Шрифт:
Интервал:
Закладка:
ОТНОШЕНИЕ К ЗАКЛЮЧЕННЫМ
Многие узники, освобожденные из воркутинского лагерного комплекса с 1953 по 1960 год, после выхода на свободу чувствовали эйфорию757. Александр Соломонович Клейн в стихотворении «Чудо», написанном после освобождения из Воркутлага в 1955 году, передает эмоции, которые он испытал после первого выхода из лагеря. Стихотворение начинается нотками недоверия и торжества:
Иду – и не верю:
один,
без охраны?!..
И радость,
и нежность,
и робость
во мне,
И всë удивляет,
и кажется странным,
Что номер
не надо
носить на спине758.
Клейн ассоциирует свою новообретенную свободу с детской радостью и любопытством. Теперь он как будто стал жителем совершенно нового мира – мира без караульных вышек и сторожевых псов. Пережив «чудо» освобождения, он может познавать этот новый мир без страха перед насилием. Но это стихотворение заканчивается на неоднозначной ноте. В последней строфе Клейн пишет: «А руки / привычно / держу за спиной»759. Недоверие, сочетавшееся с эйфорией в начале стихотворения, воскресло в форме тревоги, символом которой служило привычное автору как заключенному положение рук за спиной.

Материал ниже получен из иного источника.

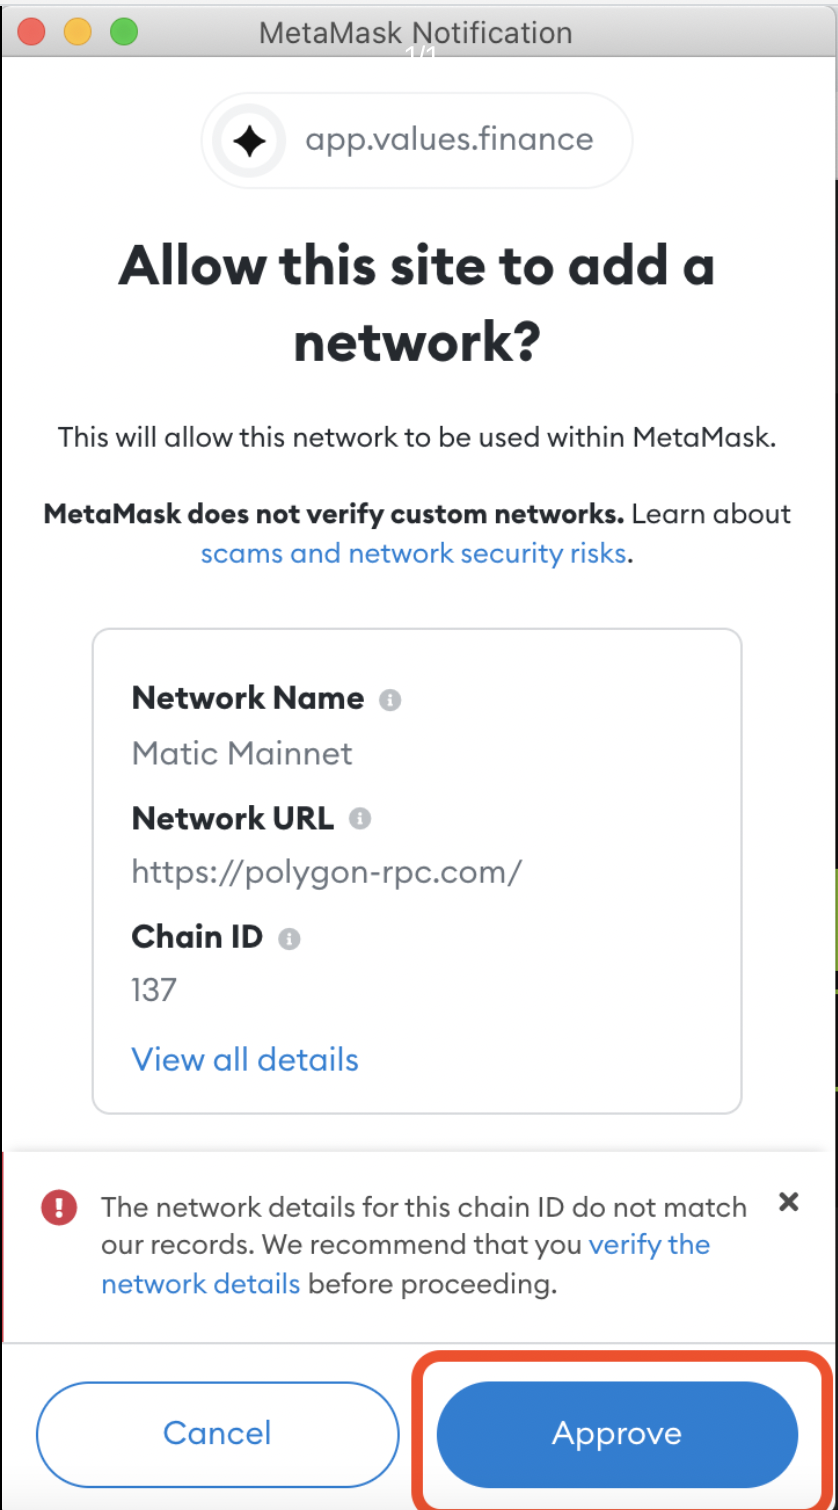Open the scams and network security risks link
This screenshot has height=1510, width=838.
(414, 553)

Как и другие бывшие узники, Клейн не представлял, какое будущее ждет его за пределами зоны. После многих лет лишения свободы он должен был приступить к сложному, зачастую противоречивому процессу перехода к гражданской жизни в советском обществе.

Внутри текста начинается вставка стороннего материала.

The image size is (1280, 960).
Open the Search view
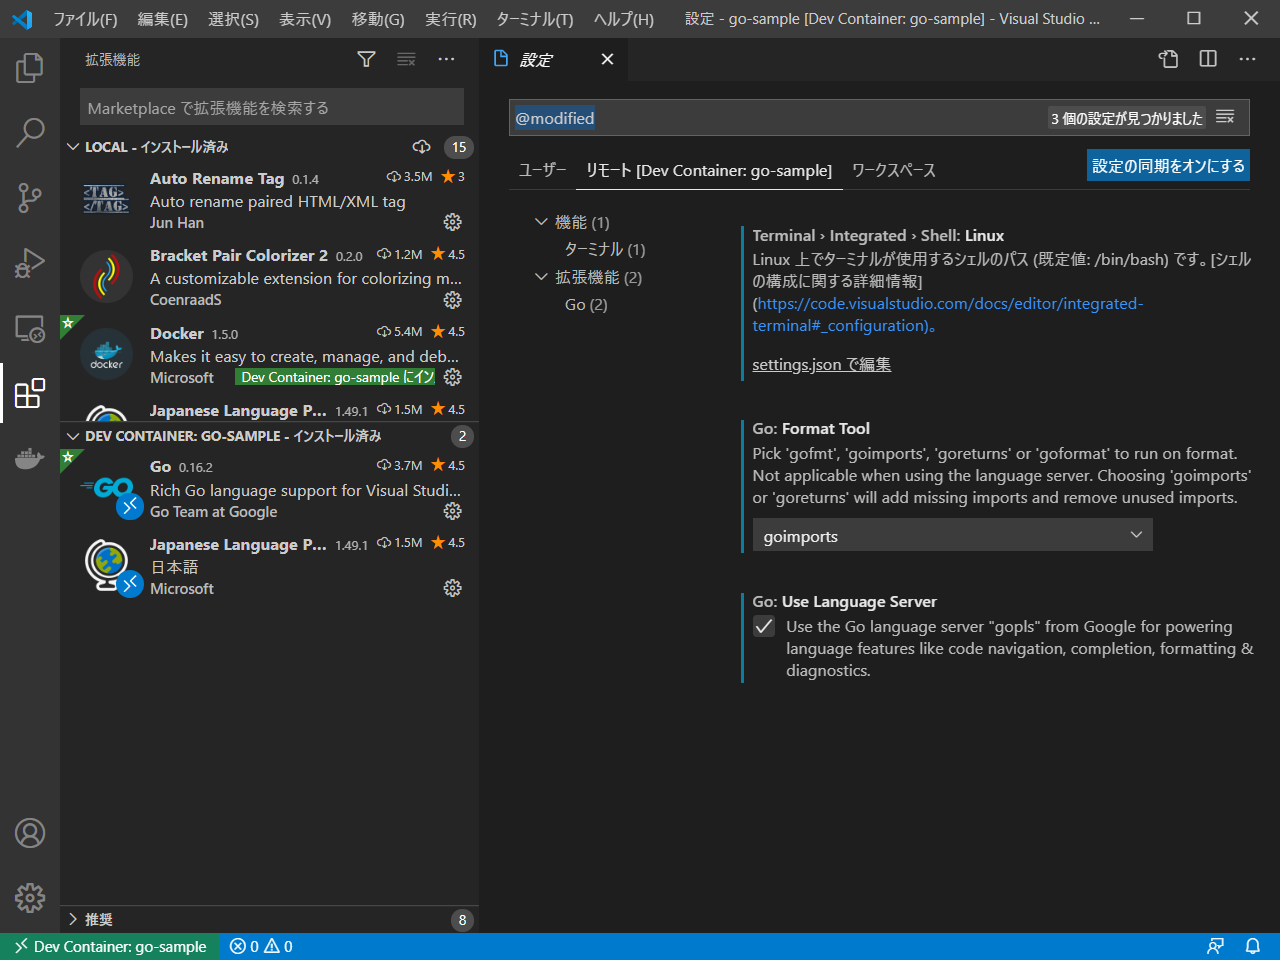point(29,132)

Бывшие заключенные сталкивались с непониманием, предубеждением и иногда открытой враждебностью общества, в которое пытались вновь влиться. Даже в таком городе, как Воркута, где большую часть населения составляли бывшие заключенные и ссыльные, некоторые незаключенные воспринимали массовое освобождение узников со смесью страха и волнения. Что будет, если выпустить в город на волю тысячи заключенных? Будет ли безопасно на улицах, когда по ним станут блуждать осужденные убийцы и воры? А те бывшие заключенные, которых осудили за серьезные политические преступления вроде антисоветской агитации и терроризма, – станут ли они распространять в народе крамолу и антисоветчину? Смогут ли заключенные вновь адаптироваться к советскому обществу? Да и захотят ли?

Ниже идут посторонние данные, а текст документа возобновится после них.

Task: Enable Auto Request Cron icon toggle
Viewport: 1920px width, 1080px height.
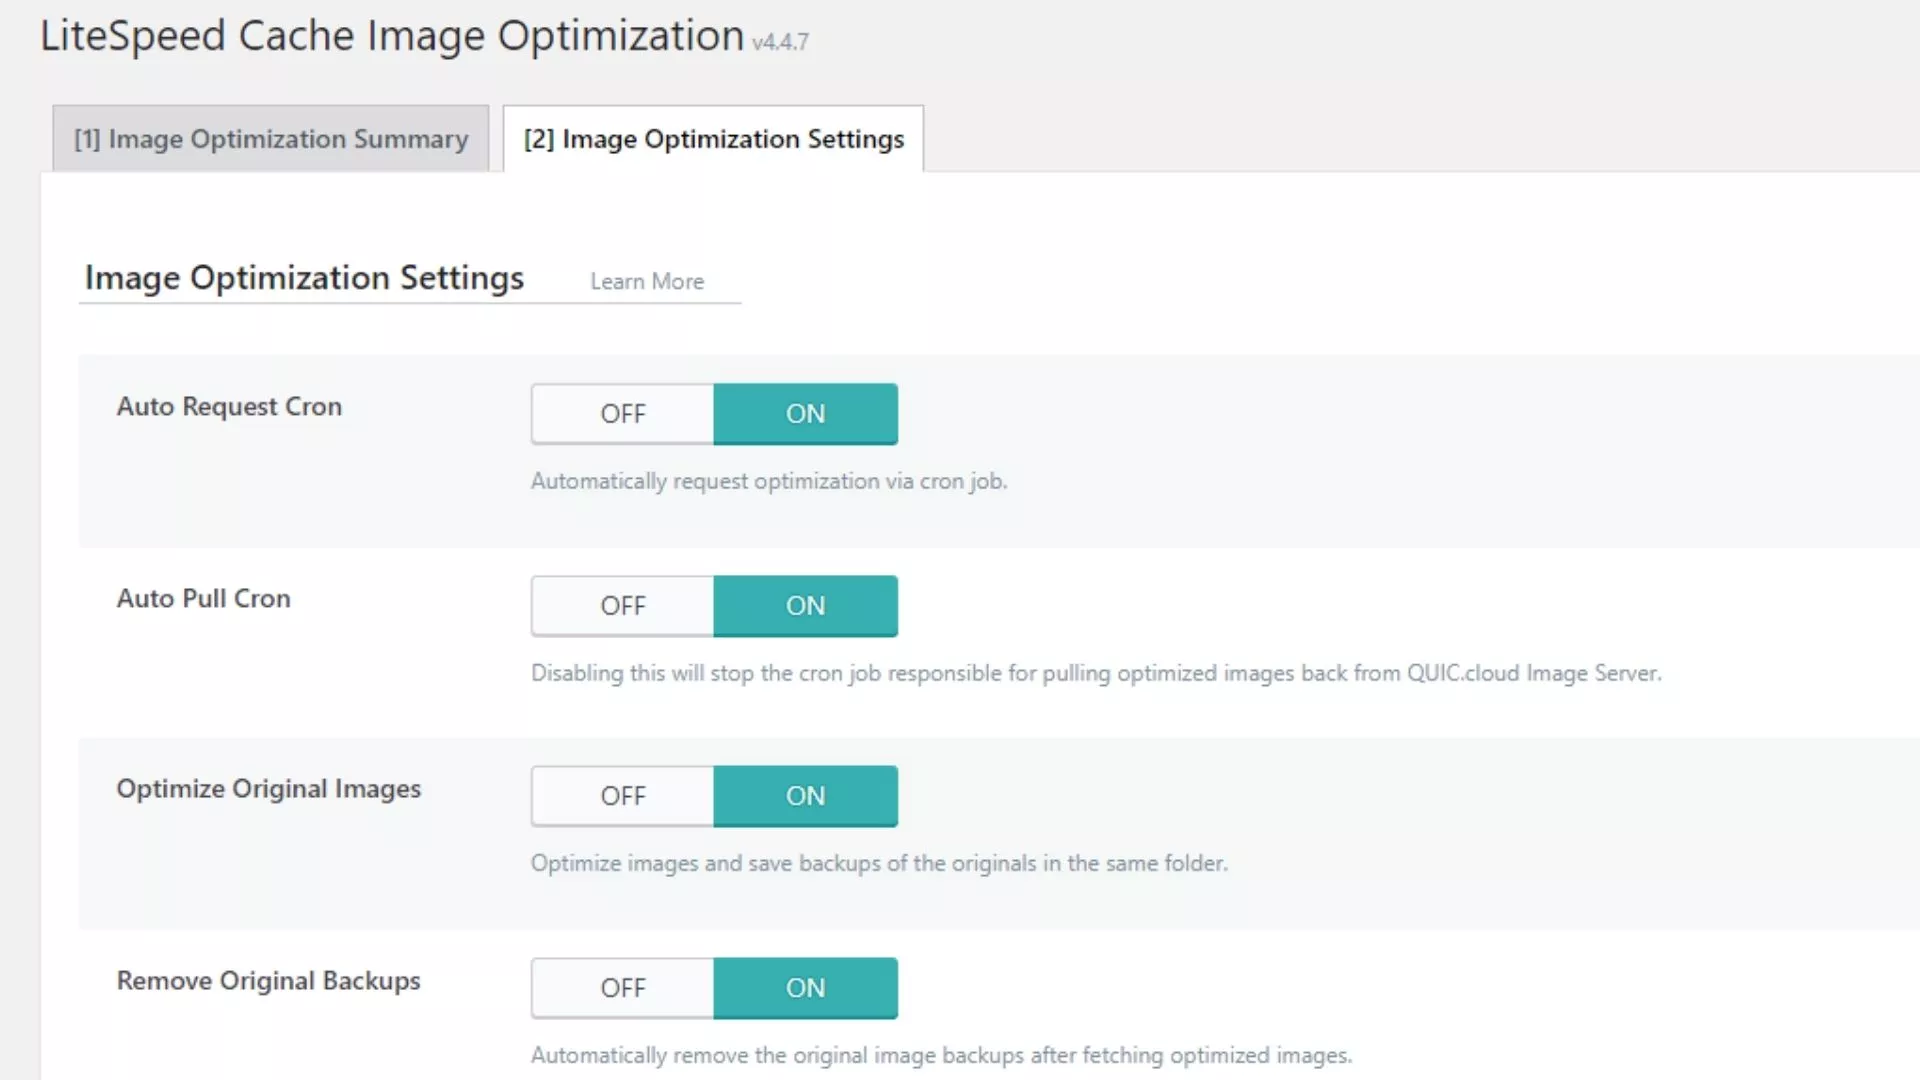Action: pyautogui.click(x=804, y=413)
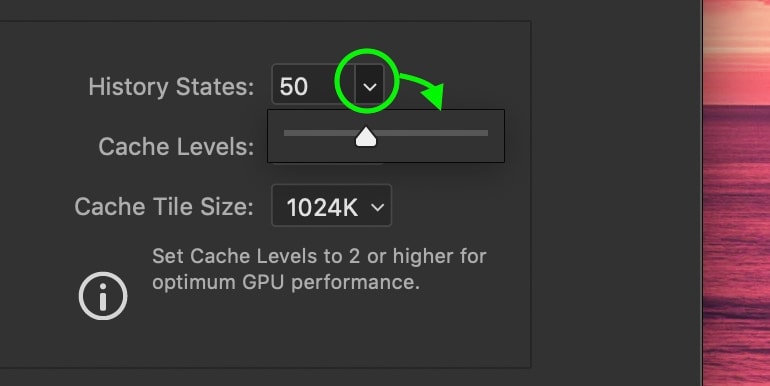Click the circled info icon
This screenshot has width=770, height=386.
pos(103,296)
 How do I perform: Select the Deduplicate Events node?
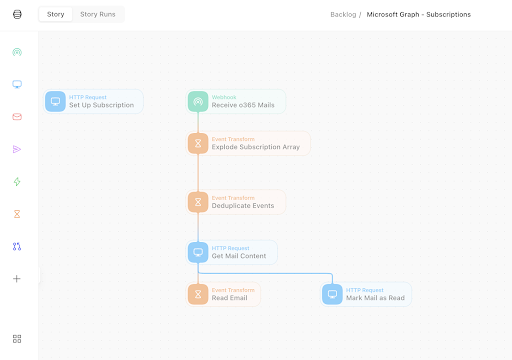click(236, 202)
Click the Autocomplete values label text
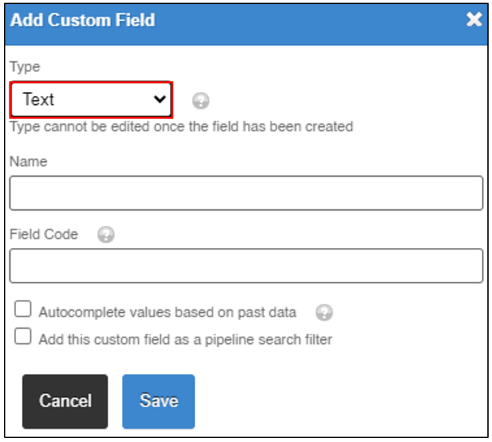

Эта картина осложнялась еще и тем, что узники ГУЛАГа не всегда считали себя членами одной общности. Безусловно, быть «зеком» служило важным маркером идентичности бывших заключенных, и это играло важную роль в послегулаговских социальных отношениях760. Но, с другой стороны, бывшие заключенные зачастую идентифицировали себя в первую очередь лишь с определенной подгруппой лагерного населения. Для многих ключевым фактором идентичности служила конкретная национальность, особенно для тех заключенных, которые принадлежали к подпольным лагерным организациям взаимопомощи, сформированным на базе национальной идентичности761. Другие идентифицировались с криминальными кастами, такими как «воры в законе»762. Многие заключенные чувствовали, что резкая граница проходит между осужденными за политические преступления и за другие виды преступлений – знаменитая линия разграничения между «политическими» и «уголовными», столь часто встречающаяся в мемуарах о ГУЛАГе. Аналогично и другие незаключенные не всегда воспринимали заключенных как однородную массу. В таком городе, как Воркута, где столь многие жители в прошлом были заключенными и лагерными служащими, обычные горожане часто считали, что бывшие заключенные по-прежнему принадлежат к тем же группам идентичности, к которым они относились в ГУЛАГе. Поэтому восприятие бывших заключенных и отношение к ним были гораздо сложнее и богаче нюансами, чем может показаться на первый взгляд.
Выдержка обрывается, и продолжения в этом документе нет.